> _Instructions to follow_:
A faithful copy is required: retype the records from their first line through the line with "Given: Restart the presentation timer", and omit the pictures.

(Stored data)
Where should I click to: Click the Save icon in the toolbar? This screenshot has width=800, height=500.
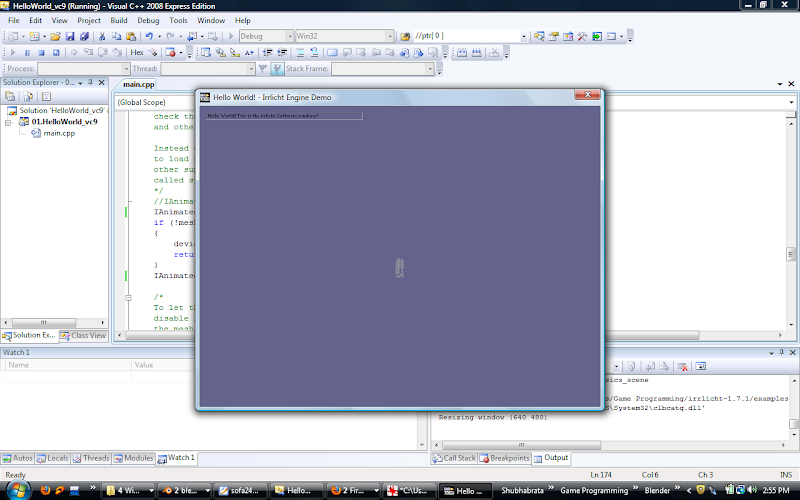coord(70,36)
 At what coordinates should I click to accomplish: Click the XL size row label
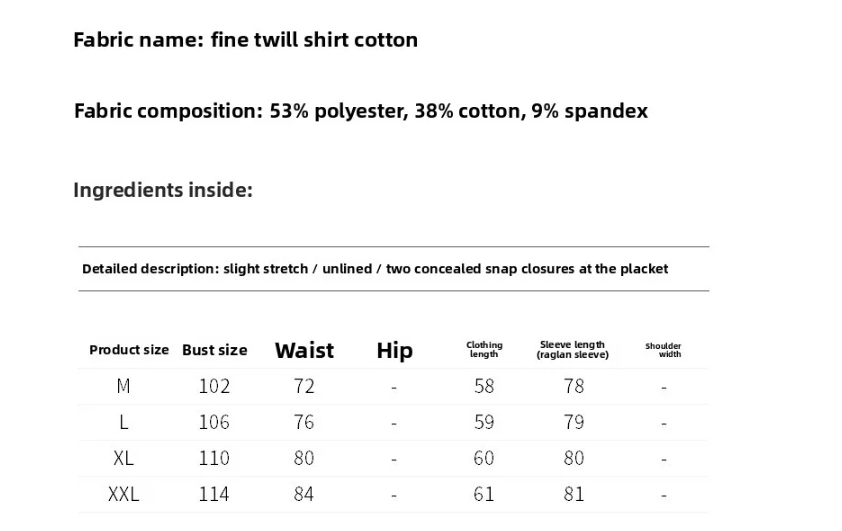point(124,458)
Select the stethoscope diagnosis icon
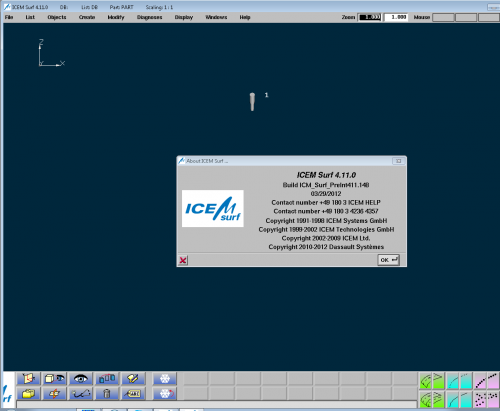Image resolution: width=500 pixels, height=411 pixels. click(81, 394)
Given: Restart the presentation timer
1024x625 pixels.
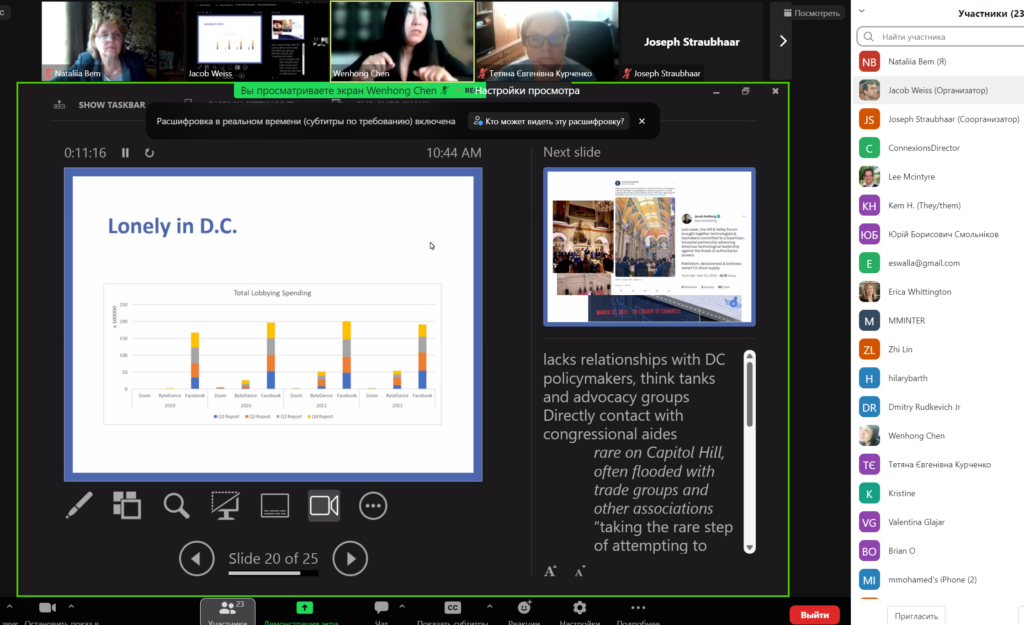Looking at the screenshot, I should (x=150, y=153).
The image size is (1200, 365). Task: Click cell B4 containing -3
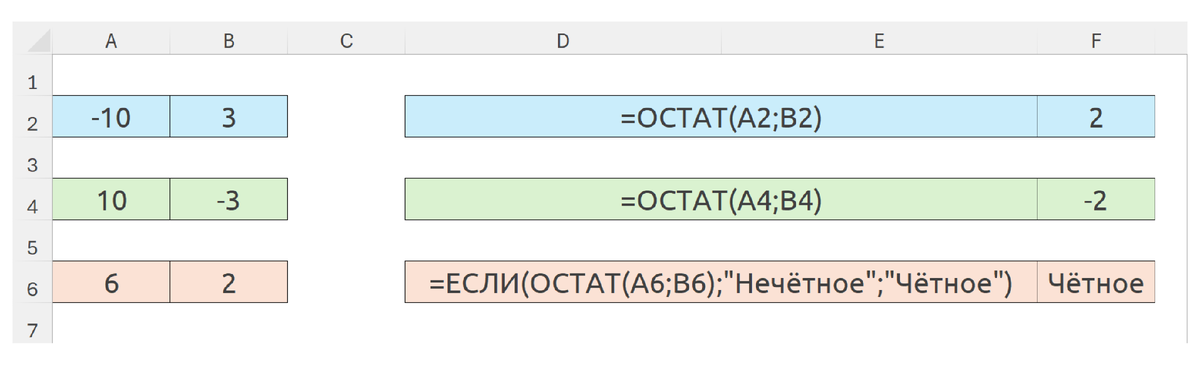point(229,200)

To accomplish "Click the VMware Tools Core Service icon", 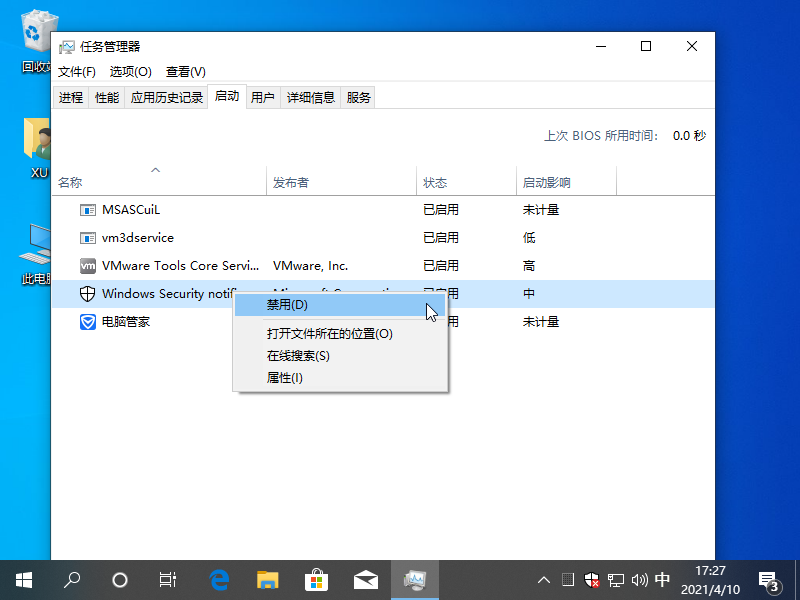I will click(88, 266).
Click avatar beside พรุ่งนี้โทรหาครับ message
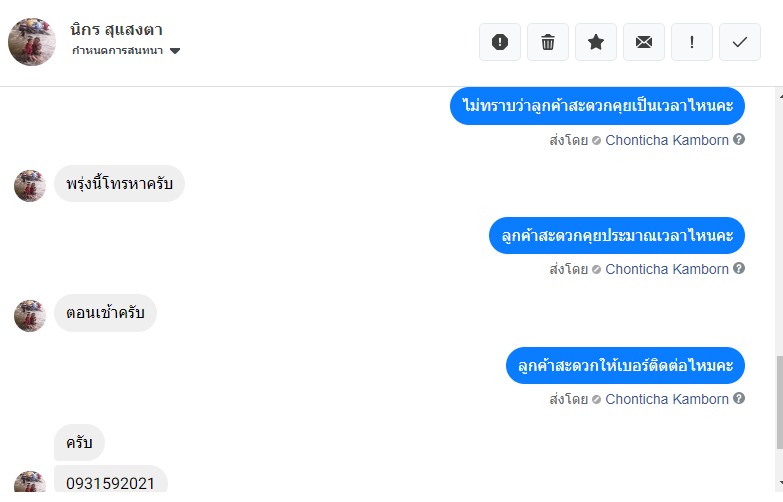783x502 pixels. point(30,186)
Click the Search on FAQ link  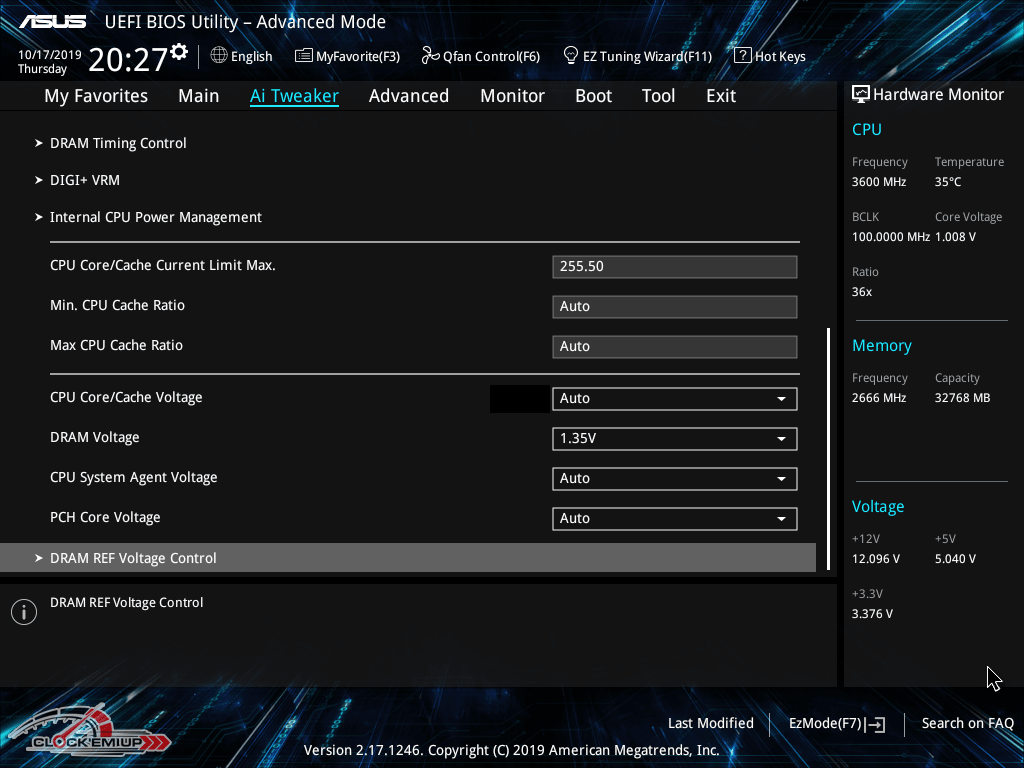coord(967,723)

> _Problem solution_:
Where should I click to: Click the Save icon in the toolbar? This screenshot has width=800, height=500.
coord(70,36)
 At what coordinates should I click to accomplish: Click the XL size row label
point(124,458)
Select the stethoscope diagnosis icon
Image resolution: width=500 pixels, height=411 pixels. click(81, 394)
Given: Restart the presentation timer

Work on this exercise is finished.